Stored data entries

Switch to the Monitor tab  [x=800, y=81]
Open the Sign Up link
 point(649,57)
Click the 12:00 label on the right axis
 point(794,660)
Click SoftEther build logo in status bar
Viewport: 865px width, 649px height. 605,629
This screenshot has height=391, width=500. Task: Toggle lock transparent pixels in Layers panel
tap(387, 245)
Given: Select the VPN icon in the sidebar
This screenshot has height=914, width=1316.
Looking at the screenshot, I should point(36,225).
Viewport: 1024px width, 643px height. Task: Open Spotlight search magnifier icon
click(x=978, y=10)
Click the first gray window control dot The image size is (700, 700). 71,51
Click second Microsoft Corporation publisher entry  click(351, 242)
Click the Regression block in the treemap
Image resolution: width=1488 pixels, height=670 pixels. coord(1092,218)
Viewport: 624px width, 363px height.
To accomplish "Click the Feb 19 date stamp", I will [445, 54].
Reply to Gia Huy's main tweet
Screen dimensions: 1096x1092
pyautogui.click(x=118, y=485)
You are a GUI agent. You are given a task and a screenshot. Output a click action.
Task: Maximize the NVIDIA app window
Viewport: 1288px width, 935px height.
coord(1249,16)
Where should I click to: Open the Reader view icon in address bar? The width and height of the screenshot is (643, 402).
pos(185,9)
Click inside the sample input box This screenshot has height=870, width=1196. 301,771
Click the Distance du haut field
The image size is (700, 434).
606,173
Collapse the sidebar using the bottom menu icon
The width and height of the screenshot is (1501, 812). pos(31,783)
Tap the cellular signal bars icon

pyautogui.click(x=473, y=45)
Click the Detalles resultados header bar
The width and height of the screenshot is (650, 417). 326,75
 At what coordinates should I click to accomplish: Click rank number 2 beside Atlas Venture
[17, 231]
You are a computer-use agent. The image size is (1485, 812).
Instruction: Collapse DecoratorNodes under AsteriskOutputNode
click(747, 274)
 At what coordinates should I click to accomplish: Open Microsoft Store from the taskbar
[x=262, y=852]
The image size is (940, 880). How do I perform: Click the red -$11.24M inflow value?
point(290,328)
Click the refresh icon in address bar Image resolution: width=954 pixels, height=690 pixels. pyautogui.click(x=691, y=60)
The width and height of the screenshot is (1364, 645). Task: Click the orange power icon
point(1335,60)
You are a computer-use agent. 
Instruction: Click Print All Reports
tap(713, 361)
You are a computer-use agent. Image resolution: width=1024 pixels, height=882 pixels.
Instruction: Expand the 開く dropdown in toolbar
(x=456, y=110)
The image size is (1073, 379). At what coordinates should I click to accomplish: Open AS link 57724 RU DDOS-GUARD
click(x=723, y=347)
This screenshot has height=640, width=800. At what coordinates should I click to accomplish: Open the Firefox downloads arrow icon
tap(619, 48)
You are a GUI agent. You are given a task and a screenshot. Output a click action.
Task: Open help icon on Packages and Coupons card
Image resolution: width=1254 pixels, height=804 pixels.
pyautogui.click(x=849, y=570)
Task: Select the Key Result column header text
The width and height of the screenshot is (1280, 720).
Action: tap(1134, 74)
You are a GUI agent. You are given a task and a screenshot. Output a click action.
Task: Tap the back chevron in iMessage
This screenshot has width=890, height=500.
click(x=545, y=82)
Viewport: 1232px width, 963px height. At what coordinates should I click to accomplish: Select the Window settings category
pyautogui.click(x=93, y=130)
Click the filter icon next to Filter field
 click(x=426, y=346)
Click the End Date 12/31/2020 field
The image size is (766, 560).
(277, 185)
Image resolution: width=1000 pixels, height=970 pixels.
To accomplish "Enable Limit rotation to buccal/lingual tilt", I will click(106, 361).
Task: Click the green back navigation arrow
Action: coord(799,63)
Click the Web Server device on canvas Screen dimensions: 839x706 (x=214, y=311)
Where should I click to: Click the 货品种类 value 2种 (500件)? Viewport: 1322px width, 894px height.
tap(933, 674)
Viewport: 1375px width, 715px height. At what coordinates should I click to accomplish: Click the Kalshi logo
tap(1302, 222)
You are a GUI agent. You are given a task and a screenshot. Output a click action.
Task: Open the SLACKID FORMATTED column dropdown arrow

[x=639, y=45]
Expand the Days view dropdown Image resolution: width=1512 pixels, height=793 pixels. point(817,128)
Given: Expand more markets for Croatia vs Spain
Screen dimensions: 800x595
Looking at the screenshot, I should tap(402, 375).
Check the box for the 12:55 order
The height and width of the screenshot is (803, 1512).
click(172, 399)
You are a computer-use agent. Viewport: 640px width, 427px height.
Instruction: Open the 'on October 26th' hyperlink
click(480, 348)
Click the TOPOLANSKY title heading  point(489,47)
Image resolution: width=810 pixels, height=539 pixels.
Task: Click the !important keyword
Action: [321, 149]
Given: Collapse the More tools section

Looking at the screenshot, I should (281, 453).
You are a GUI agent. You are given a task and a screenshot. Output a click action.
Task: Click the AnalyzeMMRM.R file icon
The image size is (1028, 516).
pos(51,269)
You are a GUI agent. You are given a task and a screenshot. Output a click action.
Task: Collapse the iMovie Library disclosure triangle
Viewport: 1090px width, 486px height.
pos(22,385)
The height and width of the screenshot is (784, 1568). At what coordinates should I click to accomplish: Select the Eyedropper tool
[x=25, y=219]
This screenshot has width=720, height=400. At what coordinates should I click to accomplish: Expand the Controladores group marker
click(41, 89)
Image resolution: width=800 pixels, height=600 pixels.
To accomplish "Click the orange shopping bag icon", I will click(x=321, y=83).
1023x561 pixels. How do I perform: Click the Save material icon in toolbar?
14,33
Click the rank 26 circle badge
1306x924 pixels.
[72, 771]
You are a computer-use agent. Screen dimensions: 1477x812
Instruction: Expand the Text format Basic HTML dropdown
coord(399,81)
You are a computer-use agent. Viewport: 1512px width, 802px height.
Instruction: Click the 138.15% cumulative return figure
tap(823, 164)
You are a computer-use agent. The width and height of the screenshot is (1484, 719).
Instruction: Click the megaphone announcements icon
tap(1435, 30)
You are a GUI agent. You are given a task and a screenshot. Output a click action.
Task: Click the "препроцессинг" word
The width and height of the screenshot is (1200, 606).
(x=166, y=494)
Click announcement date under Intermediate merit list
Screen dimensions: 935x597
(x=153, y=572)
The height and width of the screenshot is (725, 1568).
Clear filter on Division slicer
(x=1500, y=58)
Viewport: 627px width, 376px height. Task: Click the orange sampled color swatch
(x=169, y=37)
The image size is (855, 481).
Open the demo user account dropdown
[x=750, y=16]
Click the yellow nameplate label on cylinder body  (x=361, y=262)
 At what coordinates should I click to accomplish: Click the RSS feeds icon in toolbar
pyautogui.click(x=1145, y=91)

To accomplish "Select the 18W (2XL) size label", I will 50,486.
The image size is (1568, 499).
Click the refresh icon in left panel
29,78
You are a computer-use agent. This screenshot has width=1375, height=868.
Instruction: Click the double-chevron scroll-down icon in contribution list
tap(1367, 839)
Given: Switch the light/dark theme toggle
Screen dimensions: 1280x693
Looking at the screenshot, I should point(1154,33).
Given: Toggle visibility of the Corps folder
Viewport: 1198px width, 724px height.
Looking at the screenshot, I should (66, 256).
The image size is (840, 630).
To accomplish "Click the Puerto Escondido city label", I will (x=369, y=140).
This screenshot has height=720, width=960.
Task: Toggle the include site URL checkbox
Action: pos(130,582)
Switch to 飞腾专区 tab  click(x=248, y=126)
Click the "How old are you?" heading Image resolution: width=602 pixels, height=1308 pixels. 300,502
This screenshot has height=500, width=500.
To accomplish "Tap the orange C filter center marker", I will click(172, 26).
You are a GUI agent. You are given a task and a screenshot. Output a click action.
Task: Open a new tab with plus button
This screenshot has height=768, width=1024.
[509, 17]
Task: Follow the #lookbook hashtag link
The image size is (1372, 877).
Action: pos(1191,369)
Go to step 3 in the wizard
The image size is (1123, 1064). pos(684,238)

**What the exercise asks:**
Report, for the data above, every line in which the string "Switch" appears.

**Written reply:**
Switch to the Monitor tab  [x=800, y=81]
Given: Switch the light/dark theme toggle
Switch to 飞腾专区 tab  click(x=248, y=126)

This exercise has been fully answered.